Susan’s Story:

In 2003, I lost my mother to a preventable medical error. During a hospital admission, she received a larger-than-intended dose of medication that caused her untimely death. As much as I was devastated, I was just as driven to do something with the pain that I felt. I wanted to make sure that no other family experienced what mine had gone through.  I contacted a cousin of mine, who was a doctor, to see how I could get involved. He recommended that I reach out to my local hospital. In 2006, I did just that and was eventually connected to the Minnesota Hospital Association and the Minnesota Alliance for Patient Safety (MAPS). Leaders within those organizations invited me to be part of the MAPS patient safety conference planning committee. I was willing to volunteer and work towards improving safety for patients and families. However, because of our family’s settlement with the hospital, I was not allowed to share my personal and powerful experience with medical error.

I continued as a patient partner for subsequent conference planning committees over the next 10 years. In 2015, I participated in the MAPS Patient and Family Engagement Committee where we worked towards creating an online toolkit to inspire organizations to include patients, residents and families at an organizational level. That work resulted in this very website. I also sat on the MHA medication reconciliation committee in 2016 to make a contribution.

But my greatest contribution was being able to finally share my mother’s story at the MHA/MAPS “Include Always” event in 2016. MAPS staff helped me to reach out to the hospital to determine if they would give me permission to finally share my family’s experience. I was overwhelmed when the CEO responded positively and agreed that it would be a powerful way for people to learn how to improve. Her letter was kind, sincere, and created an immediate sense of healing for my heart that I otherwise wouldn’t have felt. 

Up until that point, no one from the hospital had ever said that they were sorry to me or my family for the mistake that had occurred. I believe that the most important words that patients and families want to hear following a mistake are “We are sorry.” It was a moment that didn’t take my pain away, but instead brought forth a renewed sense of personal healing, as well as hope for our health systems to address errors in a way that supports families.

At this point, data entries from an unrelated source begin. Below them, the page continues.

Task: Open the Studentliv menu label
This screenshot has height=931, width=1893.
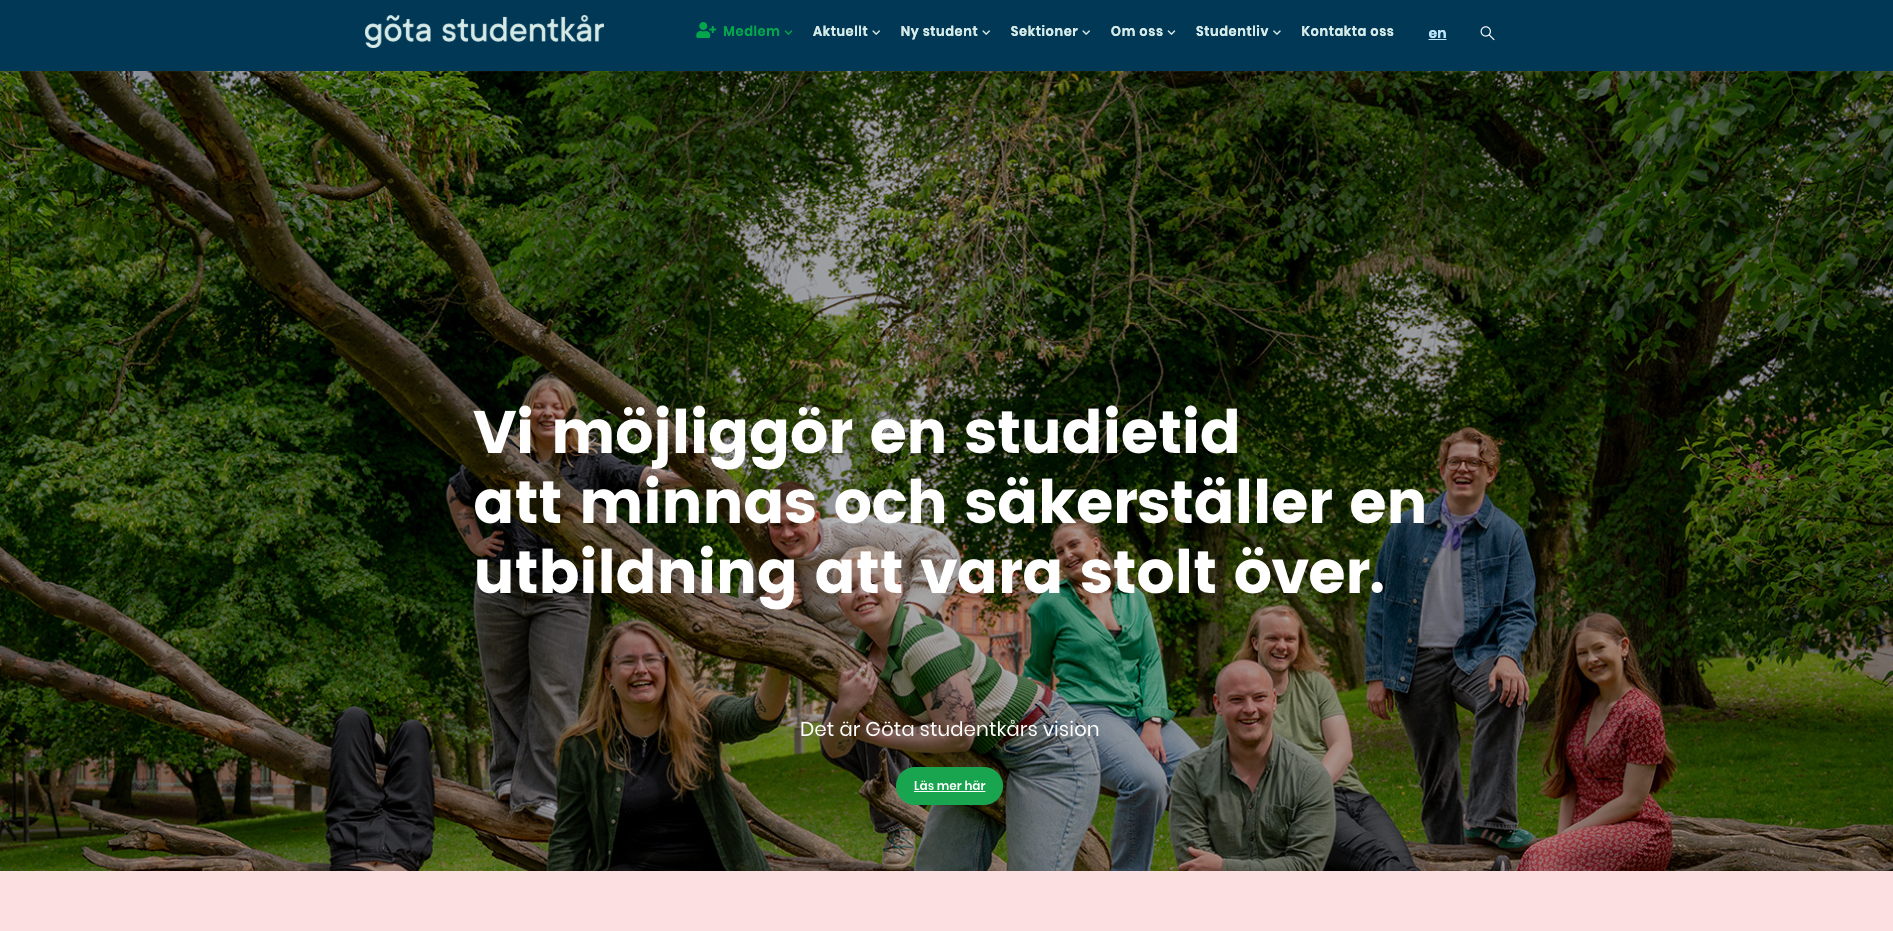Action: (x=1232, y=31)
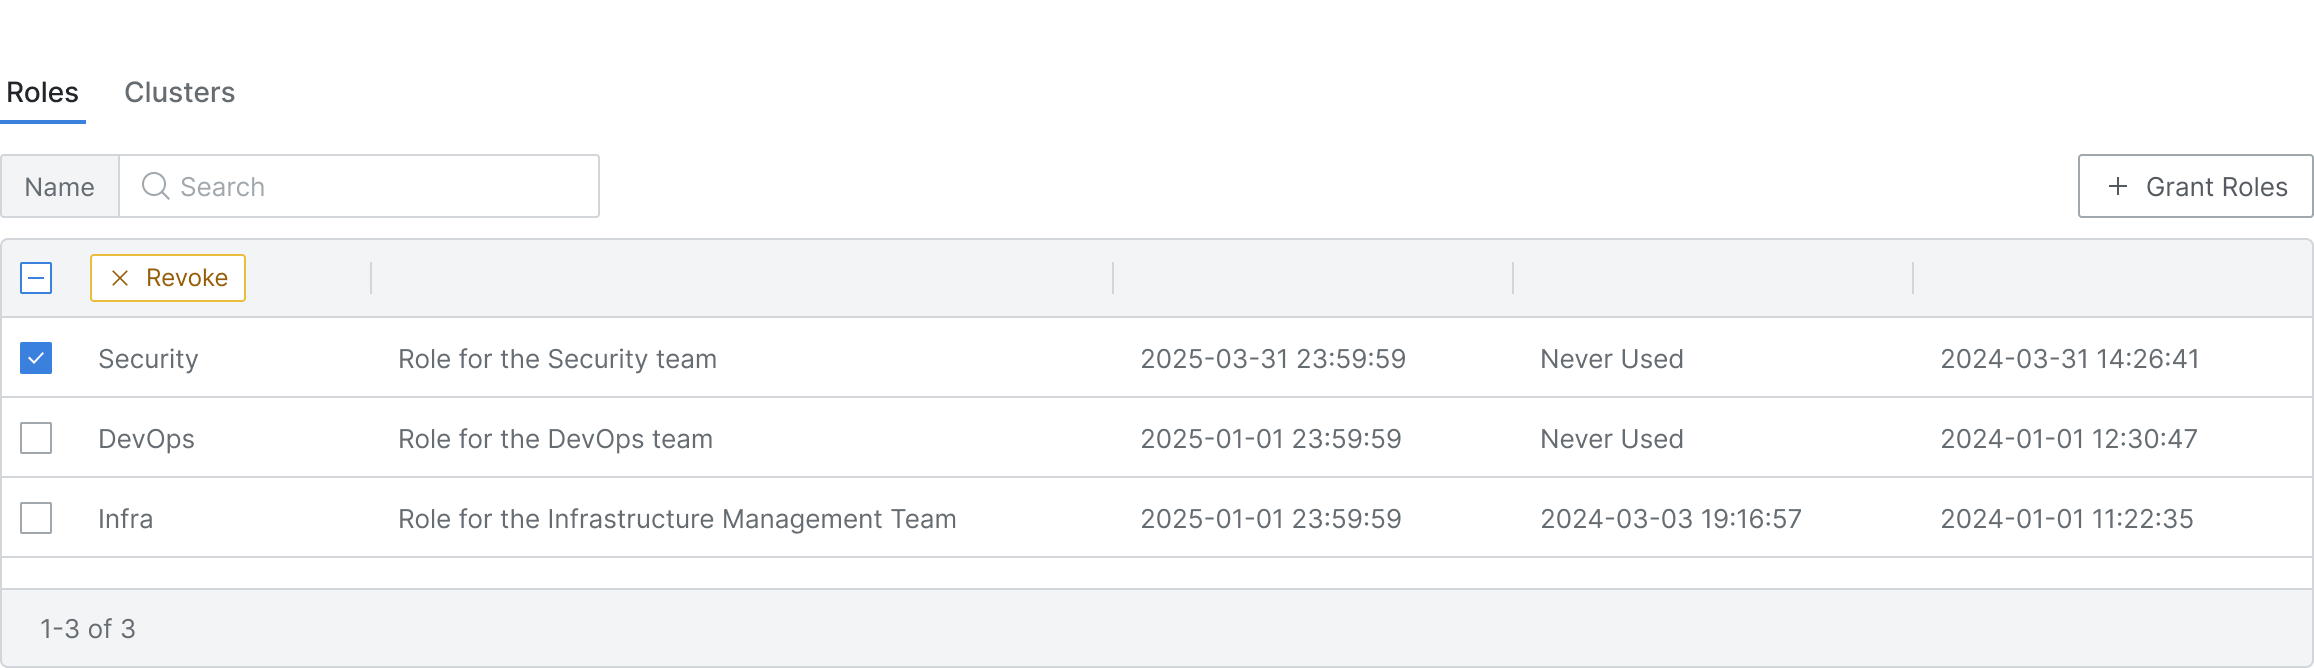Check the Infra role checkbox
Image resolution: width=2314 pixels, height=668 pixels.
36,518
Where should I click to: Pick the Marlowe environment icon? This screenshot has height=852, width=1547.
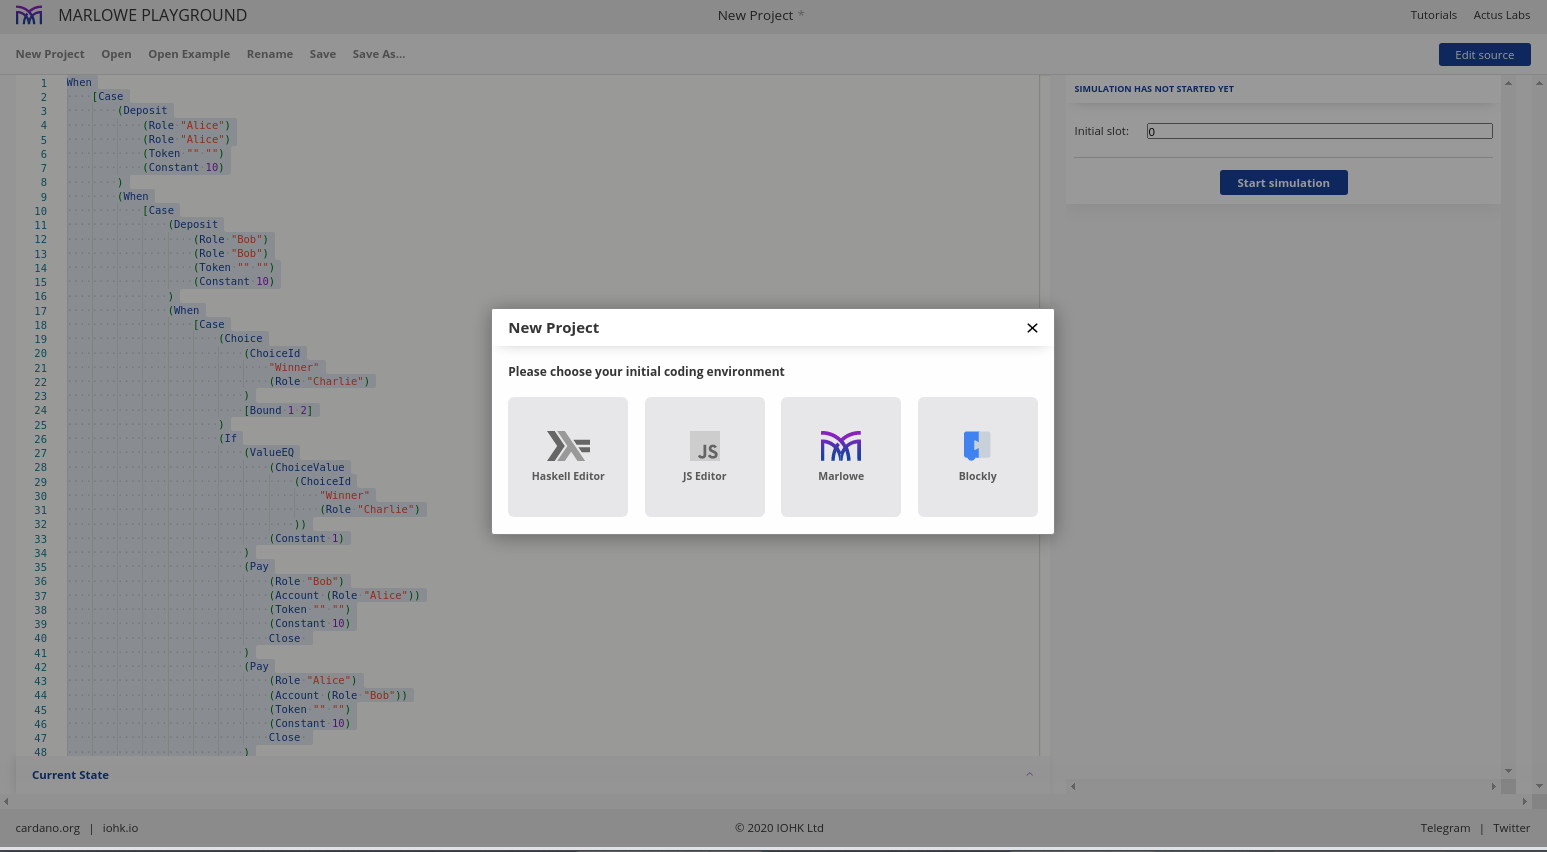pos(841,446)
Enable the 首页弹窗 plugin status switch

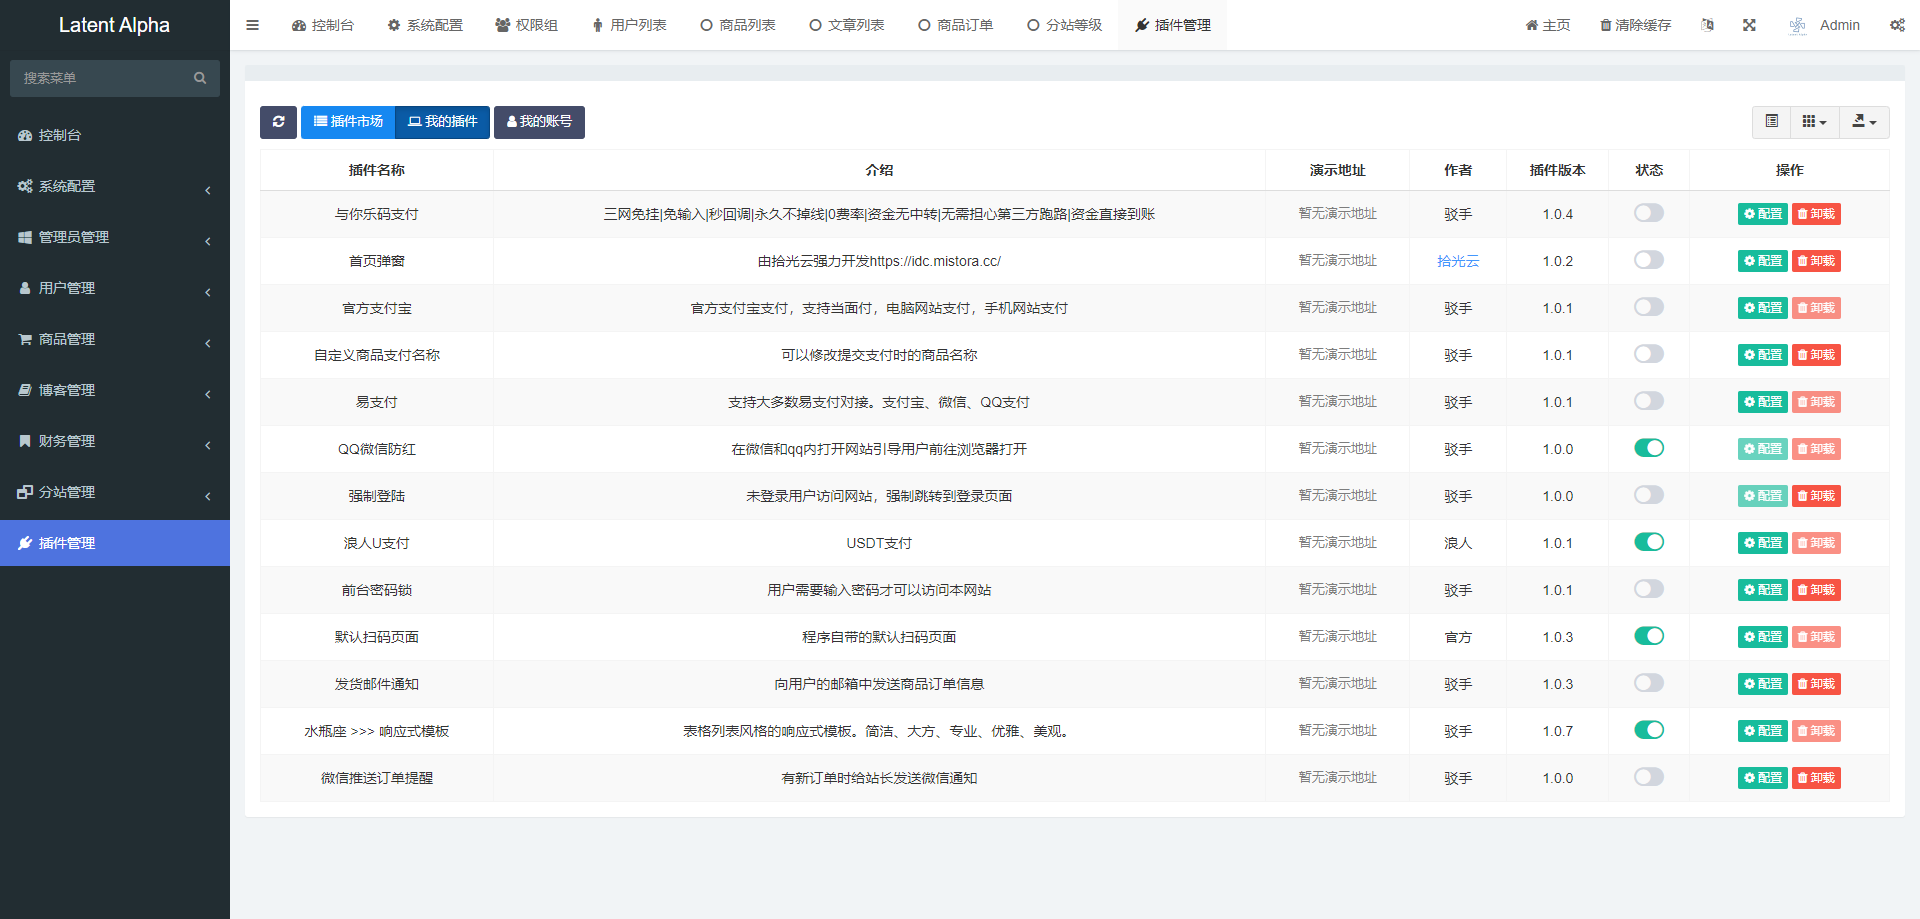pos(1648,260)
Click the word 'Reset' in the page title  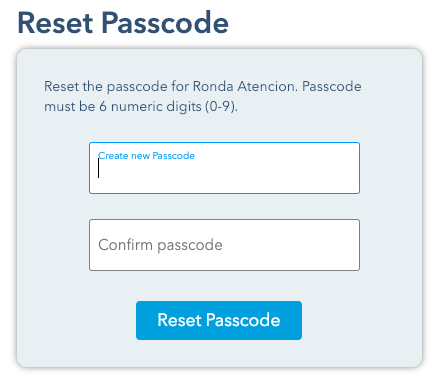pos(55,23)
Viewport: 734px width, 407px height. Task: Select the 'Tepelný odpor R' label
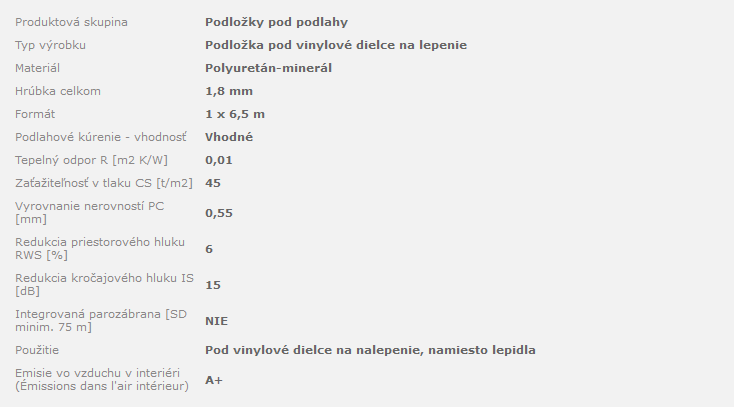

After I told my story at the event, the emotional reactions I received from the healthcare professionals caught me off-guard. It was healing for me to be able to finally share what had happened and to know that it would impact others in a positive way. When I was asked to write this article, I was surprised at how re-visiting the paperwork triggered so many emotions, even 15 years later. The hardest part of this journey has been the way it has affected my trust in the healthcare system. More recently when my husband and daughter struggled through their own health crises, I realized how the error that caused my mother’s death creates distrust and fear when I need to make healthcare decisions today. The impact of medical error might fade over time, but it never goes away.

I am so grateful for the opportunities I have been given over the years to partner with the healthcare system as they look for solutions to safety issues. Together, we will go a lot further.